Os russos, por sua vez, utilizavam basicamente caminhões, a exemplo do Fiat da foto, que transportou os cadáveres da família Romanov (Foto: reprodução/slideserve.com)

Enquanto a Guerra Civil Espanhola serviu de laboratório para blindados russos, pelo lado dos revoltosos, e alemães, pelo lado do exército franquista, os investidores na indústria bélica enriqueceram a despeito da crise de 1929. Isso aproximou Louis Renault de Hitler, a quem visitou em 1935, promovendo colaboração tecnológica para o desenvolvimento de tanques franceses e alemães.

A França, no início da II Guerra, tinha até mais blindados que a Alemanha e, se não os usou decisivamente, foi por conta da doutrina militar tradicionalista. Ela punha os blindados como apoio à infantaria enquanto a cavalaria ligeira continuava a ser a ponta de lança. Opostamente, na BlitzKrieg, os veículos motorizados abriam caminho para os infantes avançarem.

Só que os infantes teriam de ser postos no teatro de operações na mesma velocidade com que os blindados avançavam, necessitando, portanto, de carros de transporte de tropas com a mesma eficiência e capacidade semelhante de transpor obstáculos, muitas vezes causados pelos blindados que os antecediam. Foi então que as alianças industriais e as políticas mais se distanciaram. Ford, por exemplo, forneceu à Alemanha 1.500 carros de transporte de tropas, sem os quais, o corredor Polonês jamais teria existido.

A Ford, durante a Segunda Grande Guerra, forneceu cerca de 1.500 caminhões militares à Alemanha (Foto: reprodução/panzerserra.blogspot.com)

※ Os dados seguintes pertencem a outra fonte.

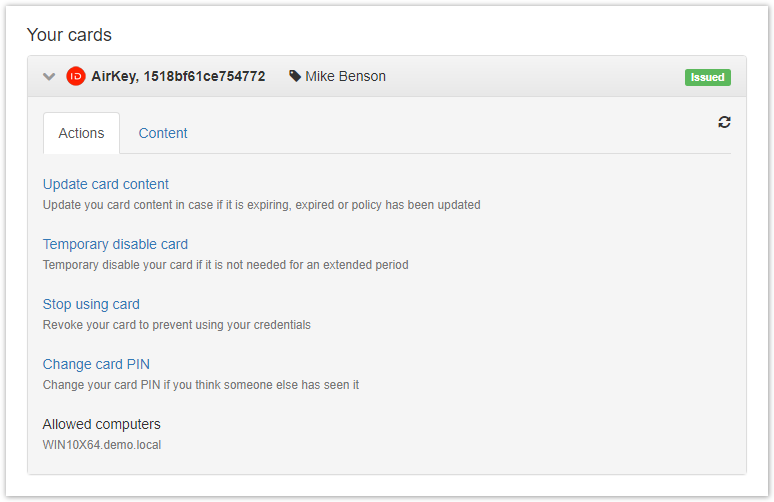
Task: Click the tag icon beside Mike Benson
Action: click(295, 76)
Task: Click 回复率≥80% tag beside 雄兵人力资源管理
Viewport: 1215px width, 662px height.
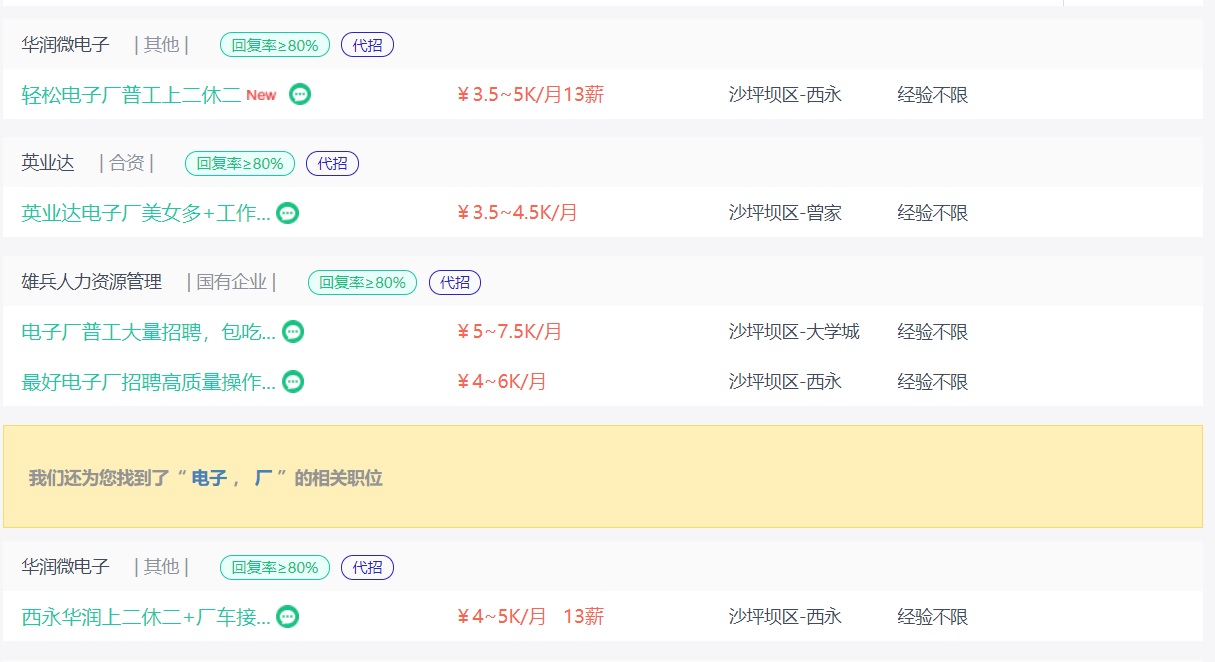Action: pos(362,282)
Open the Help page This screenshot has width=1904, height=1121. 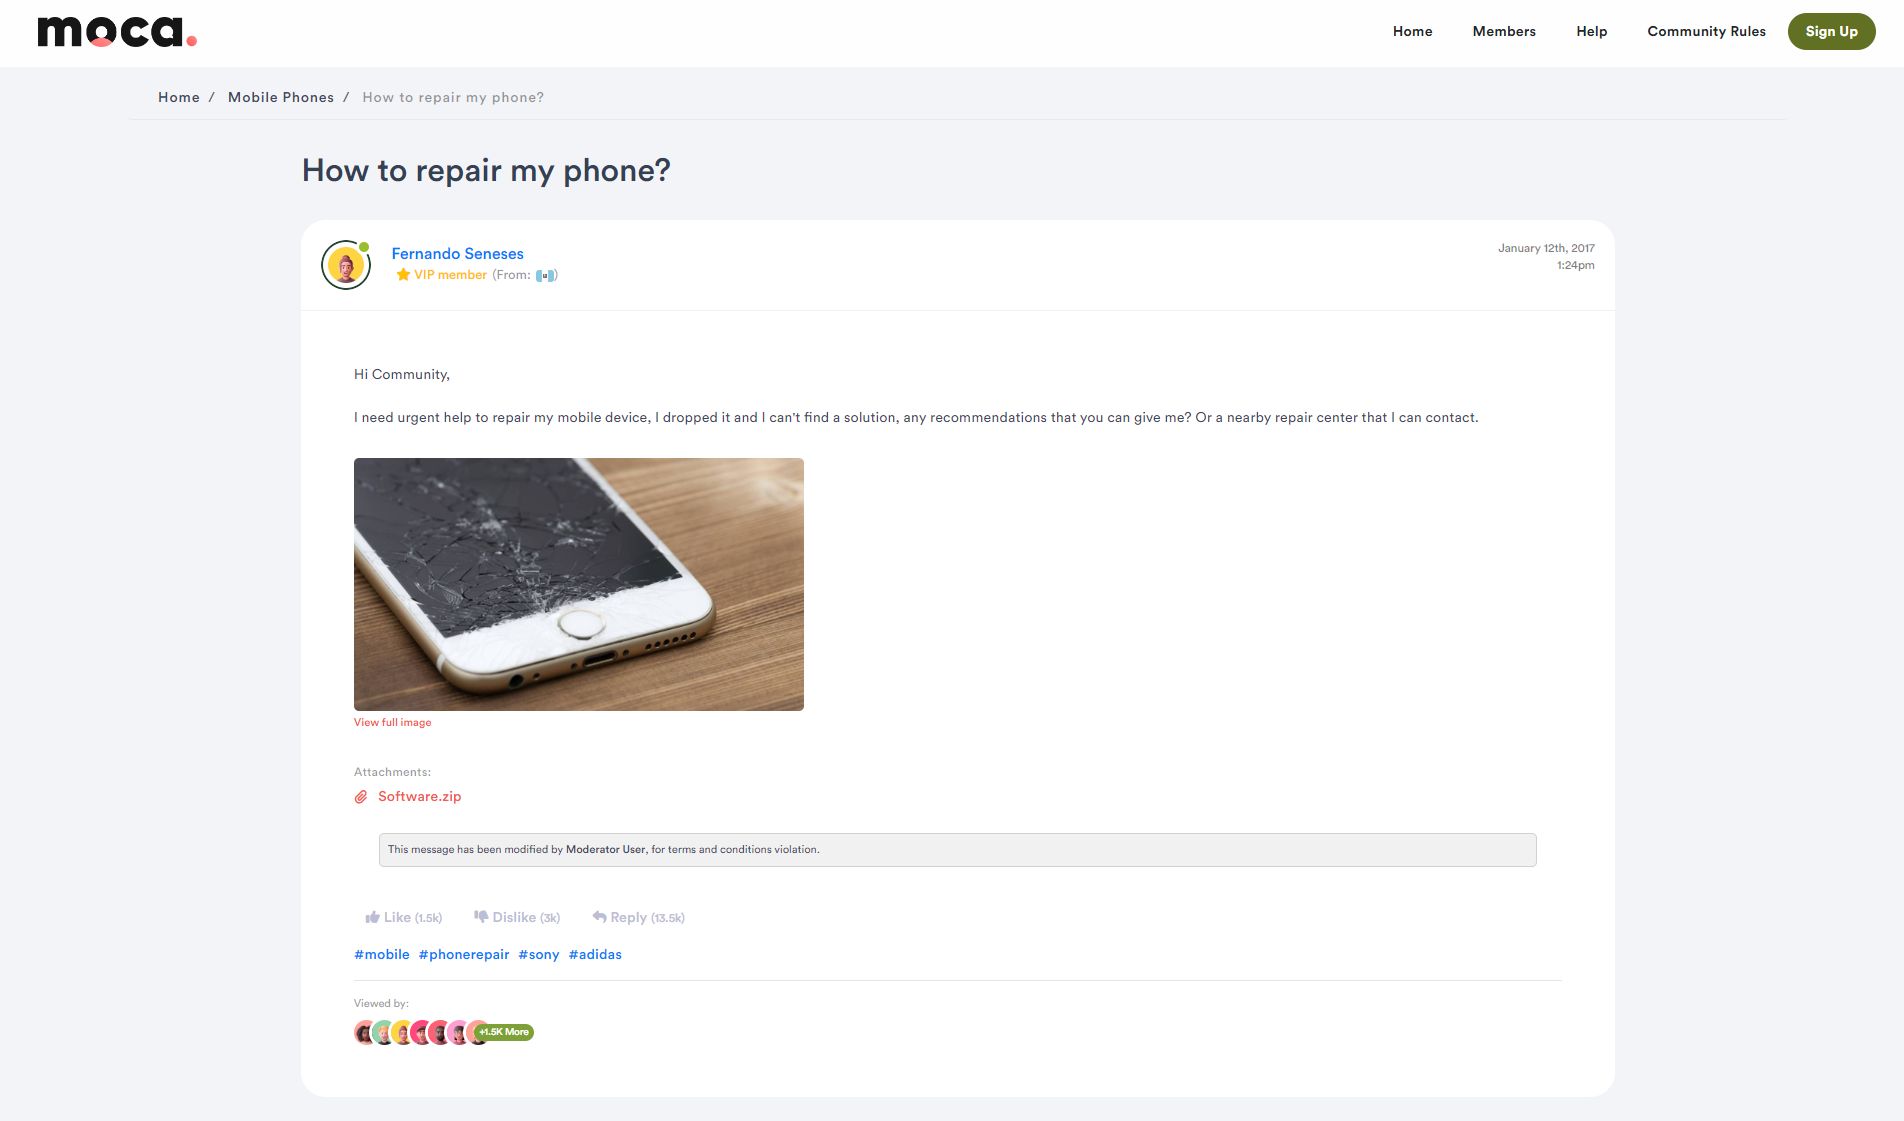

Declaradamente antissemita, Louis Renault pôs sua fábrica à serviço da república de Vichi, sendo acusado de colaboracionismo com os nazistas, pelo que foi preso, morrendo antes de promulgada a sentença. Suas indústrias foram confiscadas e seu nome só viria a ser reabilitado trinta anos depois.

A Ford e a GM, com suas sucursais alemãs, apesar de terem amealhado verdadeiras fortunas durante o nazismo, até lançando mão de trabalho escravo, não sofreram punição alguma no julgamento de Nuremberg. Afinal, os Estados Unidos tinham ganho a guerra e não votaria para munirem-se seus mais bem sucedidos industriais. Henry Ford apoiava o nazismo por horror ao comunismo, enquanto Alfred P. Sloan, presidente da GM, era publicamente defensor dos valores do regime alemão.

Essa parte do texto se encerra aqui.